The urgency behind those measures is driven by competitive pressure. In the past year, Chinese AI firms have “consistently matched” US firms’ model capabilities “within months,” according to the Post. In one notable benchmark, a free AI model from Chinese company Zhipu AI outperformed Anthropic’s Claude Opus 4.8 — released in May — at finding computer vulnerabilities.
Anthropic has joined OpenAI in urging the US government to treat large-scale distillation attacks as a form of intellectual property theft. While distillation itself is not illegal — and is practiced by leading US firms as well — Anthropic argues that prompting its models millions of times to rapidly advance competing models violates its terms of service and amounts to systematic theft of its research investments.
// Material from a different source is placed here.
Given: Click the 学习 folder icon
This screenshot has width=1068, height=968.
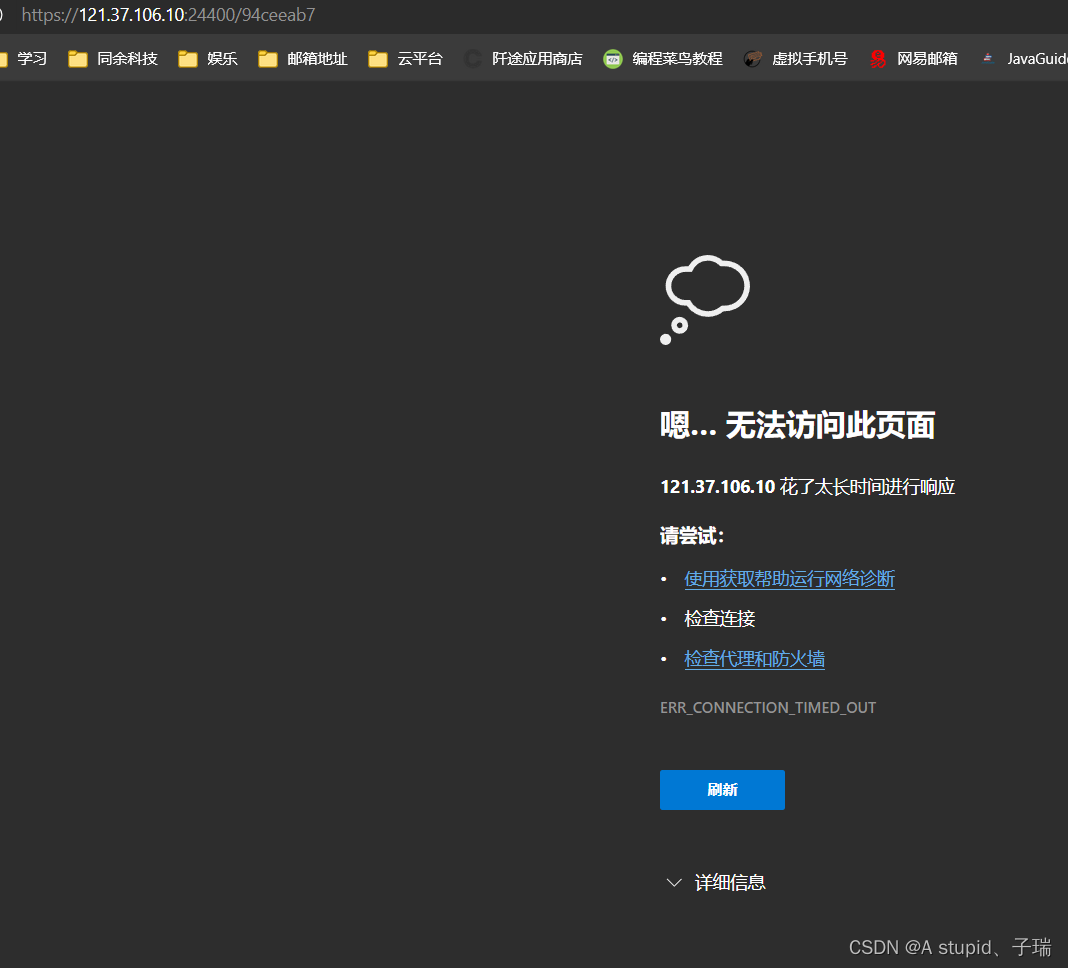Looking at the screenshot, I should pos(5,59).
At a recent Senate hearing, Sen. Tim Scott (R-S.C.) expressed agreement that legal intervention may be necessary, calling for “carefully crafted export control policy that is clear and concise” to prevent China from using distillation attacks to gain a technological edge. Anthropic has argued the US needs to ramp up penalties — including blocking access to advanced models, chips, and US data centers — to maintain what it estimates could be a 12- to 24-month lead in AI capabilities.
What the “Experiment” Reveals About Corporate Surveillance Norms
The word “experiment” used by Anthropic’s engineer to describe the tracker carries weight in this context. It suggests the hidden code was deployed without a formal public disclosure process, privacy impact assessment communicated to users, or terms-of-service update that would alert the millions of people using Claude Code that their timezone data, proxy configurations, and institutional affiliations were being silently collected and analyzed.
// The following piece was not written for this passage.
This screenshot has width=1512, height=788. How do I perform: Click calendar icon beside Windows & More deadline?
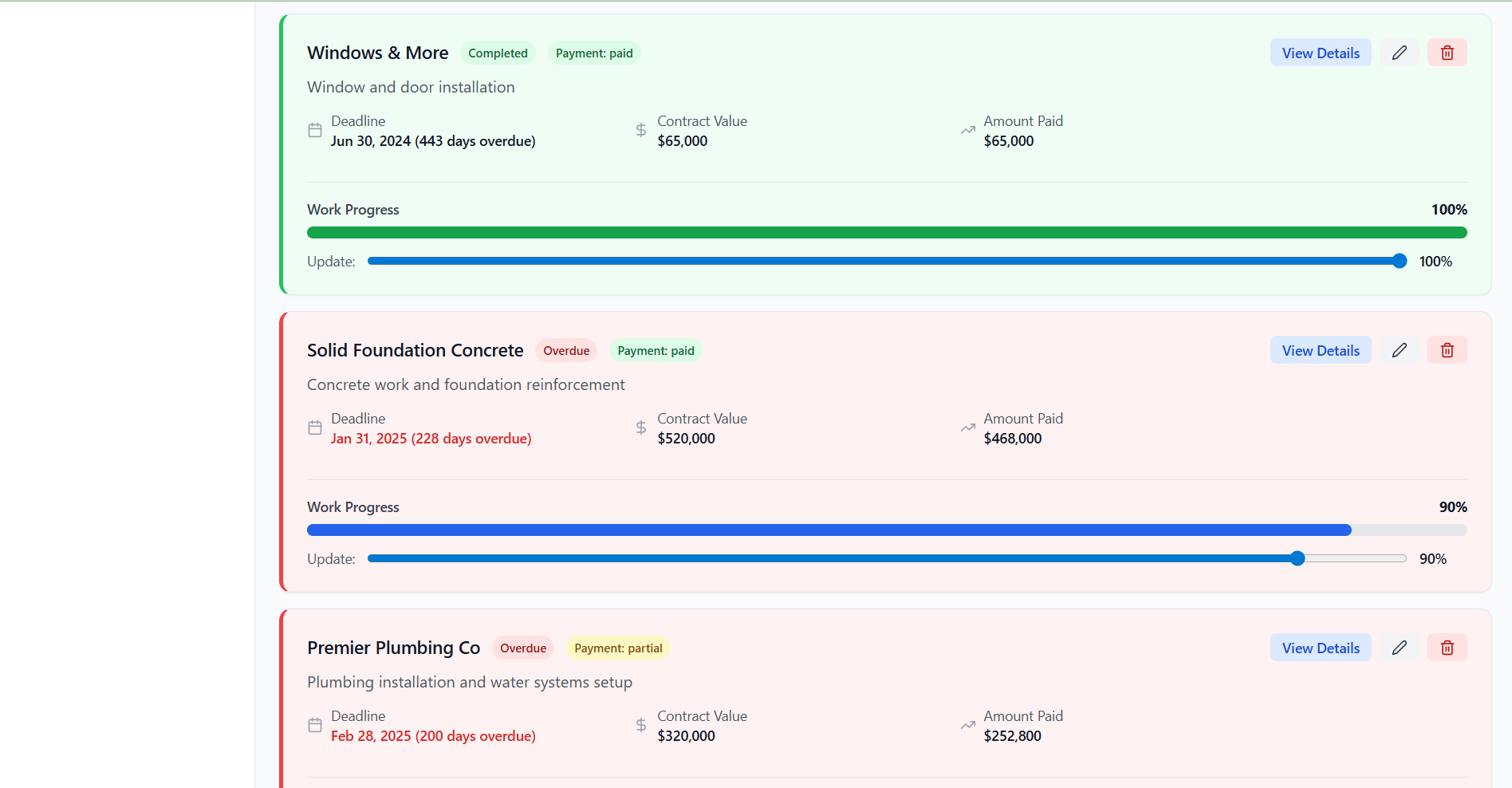315,131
The use of prompt steganography — hiding monitoring instructions within the AI system’s prompts rather than in visible application code — also raises questions about the technical sophistication applied to keeping the tracking concealed. This was not an accidental oversight buried in documentation; it was designed to be invisible to ordinary users and to most security researchers who might audit the product.
Thereallo’s public exposure of the technique forced Anthropic’s hand. Without that independent research, the tracker’s description as something the company had “been meaning to take down for a while” suggests it could have continued indefinitely.
The Trust Equation
Anthropic’s public identity has been built substantially on a narrative of responsible AI development and principled limits on harmful use — limits it was willing to defend even against the US Department of Defense. That brand of trustworthiness is not merely a marketing asset; it is central to the company’s ability to attract users, partners, and researchers who might otherwise choose competitors with fewer stated constraints.
The discovery of a covert tracking mechanism targeting a specific national group of users — even if deployed for competitive and anti-abuse reasons — complicates that narrative in ways that an official statement about “stronger mitigations” does not fully resolve. The code existed, it was hidden, and it was collecting data on users who had no knowledge they were being monitored.
Whether Anthropic’s explanation satisfies regulators, privacy advocates, and the users who trusted the platform remains an open question. What is no longer in question is that the company responsible for refusing government surveillance requests was, at the same time, running its own.
This article draws on reporting from Ars Technica and Thereallo’s security research blog, with additional context from The Washington Post.